Dr. Grace, as she was known, and husband John Thille, whom she married at age 50, donated money to begin construction of Santa Paula Memorial Hospital. They also contributed to the Catholic Church and Villanova Preparatory School in the Ojai Valley.

The Thilles moved into the large Victorian Sharp family house on Telegraph Road when Grace Sharp Thille's parents died. They had no children of their own but raised the four children of a brother who died.

Patricia Alderson, whose mother was raised by Dr. Grace, now lives in the family house where she spent many holidays and summers.

"It was just like coming to Grandma's house," she said of her visits to her great aunt, who died in 1979 at 103.

Farther east in the county, German immigrant Rudolph Haase helped bring an invaluable element to Bardsdale farming: water. He helped form the Southside Improvement Co. to bring water from the Santa Clara River to Bardsdale, a rural community that still exists just south of Fillmore.

A thrifty man, Haase built a combination home and barn using leftover wood from the flume used to carry the water from the river, grandson Paul Haase said.

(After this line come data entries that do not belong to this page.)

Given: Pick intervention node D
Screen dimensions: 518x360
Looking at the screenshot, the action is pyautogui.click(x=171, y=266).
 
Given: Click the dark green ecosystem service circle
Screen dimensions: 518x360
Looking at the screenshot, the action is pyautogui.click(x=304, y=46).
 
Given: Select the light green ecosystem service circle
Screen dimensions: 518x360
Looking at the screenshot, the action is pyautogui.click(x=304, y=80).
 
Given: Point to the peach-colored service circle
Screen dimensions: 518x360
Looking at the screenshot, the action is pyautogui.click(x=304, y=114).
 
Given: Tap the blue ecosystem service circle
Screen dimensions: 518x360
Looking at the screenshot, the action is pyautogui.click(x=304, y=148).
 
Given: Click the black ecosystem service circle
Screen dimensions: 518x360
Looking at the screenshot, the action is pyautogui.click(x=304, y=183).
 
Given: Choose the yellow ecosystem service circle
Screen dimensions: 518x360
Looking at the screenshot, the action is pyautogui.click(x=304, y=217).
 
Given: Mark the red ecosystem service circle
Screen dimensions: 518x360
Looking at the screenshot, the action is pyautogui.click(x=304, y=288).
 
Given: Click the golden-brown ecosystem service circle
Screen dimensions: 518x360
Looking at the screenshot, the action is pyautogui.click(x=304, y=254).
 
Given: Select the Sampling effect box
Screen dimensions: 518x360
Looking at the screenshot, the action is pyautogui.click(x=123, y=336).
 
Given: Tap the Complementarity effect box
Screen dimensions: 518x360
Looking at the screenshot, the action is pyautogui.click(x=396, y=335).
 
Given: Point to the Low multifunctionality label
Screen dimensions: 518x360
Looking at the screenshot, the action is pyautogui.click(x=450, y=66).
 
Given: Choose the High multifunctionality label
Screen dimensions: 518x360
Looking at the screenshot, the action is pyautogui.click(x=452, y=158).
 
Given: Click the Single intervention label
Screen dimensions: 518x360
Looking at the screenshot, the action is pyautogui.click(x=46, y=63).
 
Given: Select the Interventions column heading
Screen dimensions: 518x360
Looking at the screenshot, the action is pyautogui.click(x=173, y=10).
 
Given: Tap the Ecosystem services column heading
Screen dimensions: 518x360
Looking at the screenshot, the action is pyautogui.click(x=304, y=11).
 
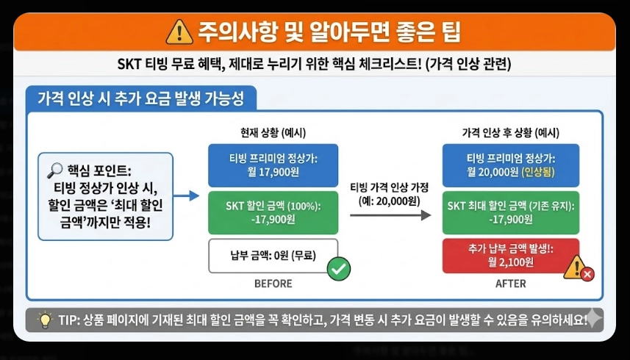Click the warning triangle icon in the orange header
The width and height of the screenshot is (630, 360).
[179, 32]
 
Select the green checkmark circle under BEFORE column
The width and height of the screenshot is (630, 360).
[338, 269]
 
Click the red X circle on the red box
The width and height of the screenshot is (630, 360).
[587, 274]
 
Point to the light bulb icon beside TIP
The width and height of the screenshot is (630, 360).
[44, 320]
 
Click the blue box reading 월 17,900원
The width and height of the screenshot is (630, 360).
[273, 165]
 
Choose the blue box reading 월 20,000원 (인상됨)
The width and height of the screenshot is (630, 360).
[510, 165]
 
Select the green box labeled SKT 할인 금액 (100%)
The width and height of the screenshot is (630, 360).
[273, 212]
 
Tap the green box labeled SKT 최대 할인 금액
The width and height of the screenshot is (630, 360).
[510, 212]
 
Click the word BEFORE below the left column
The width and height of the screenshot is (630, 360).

Paul Haase said his grandfather built the house in the old German style with a barn for animals on one side, hay storage in the middle and residence for the family on the other.

"We finally tore it down in 1955 or 1957," Paul Haase said.

In 1908, after farming had proved profitable for the Haases, Rudolph and wife Emelie built a large two-story Victorian house in Bardsdale to accommodate them and their six children.

Their grandson, Paul Haase, a farmer who now lives in the house with his own family, tells of an extended family of 11 grandchildren of Rudolph and Emelie who were raised within a few miles of each other and who remain close today.

"Grandad treated all the grandchildren alike," Paul Haase said. "We were all raised with that love and devotion for family."

Like the Haases, Vanoni family members remain active in Ventura County agriculture. They follow the tradition set up by grandfather Battista Vanoni, who arrived in Pasadena in 1890 looking for work. He took a series of short-term jobs as a farmhand and woodchopper until he saved enough money to lease 40 acres in El Rio in 1894.

He then sent for wife Mariana and 7-year-old son Attilio, who he had left behind in their native Italy.

By 1910, the family bought 100 acres on Walnut Avenue east of Ventura and moved an old house and barn onto the property. By 1920, the family had prospered enough to build the two-story, six-bedroom house that stands on the property today.

Vanoni, who had six children with Marianna and four more children with his second wife, is credited with one of the county's first flood control and soil conservation projects.

Siro (Bob) Biocca, the only son of Battista Vanoni's daughter, Elizabeth, lived in the house with his grandparents as a boy when his mother divorced.

"Grandfather was a very kind man," Biocca said. "He helped people all the time--too many people. Sometimes he got swindled out of his money. But he was very honest and very well-liked."

Biocca has lived in the house since 1970 with his wife, Mary.

The Sharp, Haase and Vanoni families follow 25 other pioneer farm families in Ventura County honored by the local chapter of the California Women for Agriculture, a statewide organization set up for political lobbying and community education.

Others honored in previous years by the organization include the families of: W.J. Friend, Nathan W. Blanchard, Robert P. Strathern, J. Christian Borchard, W.D. Hobson, O.J. Goodenough, Dominick McGrath, Lloyd Butler, George Briggs, George Crane, E.A. Duval, William Hughes, John Mahan, Benjamin Warring, Peter Donlon, John Cummings, Charles Barnard, Louis Pfelier, John Pinkerton, Juan Camarillo, William Shiells, Samuel Edwards, Michael Clark, Frank Jauregui and Jacob Maulhardt.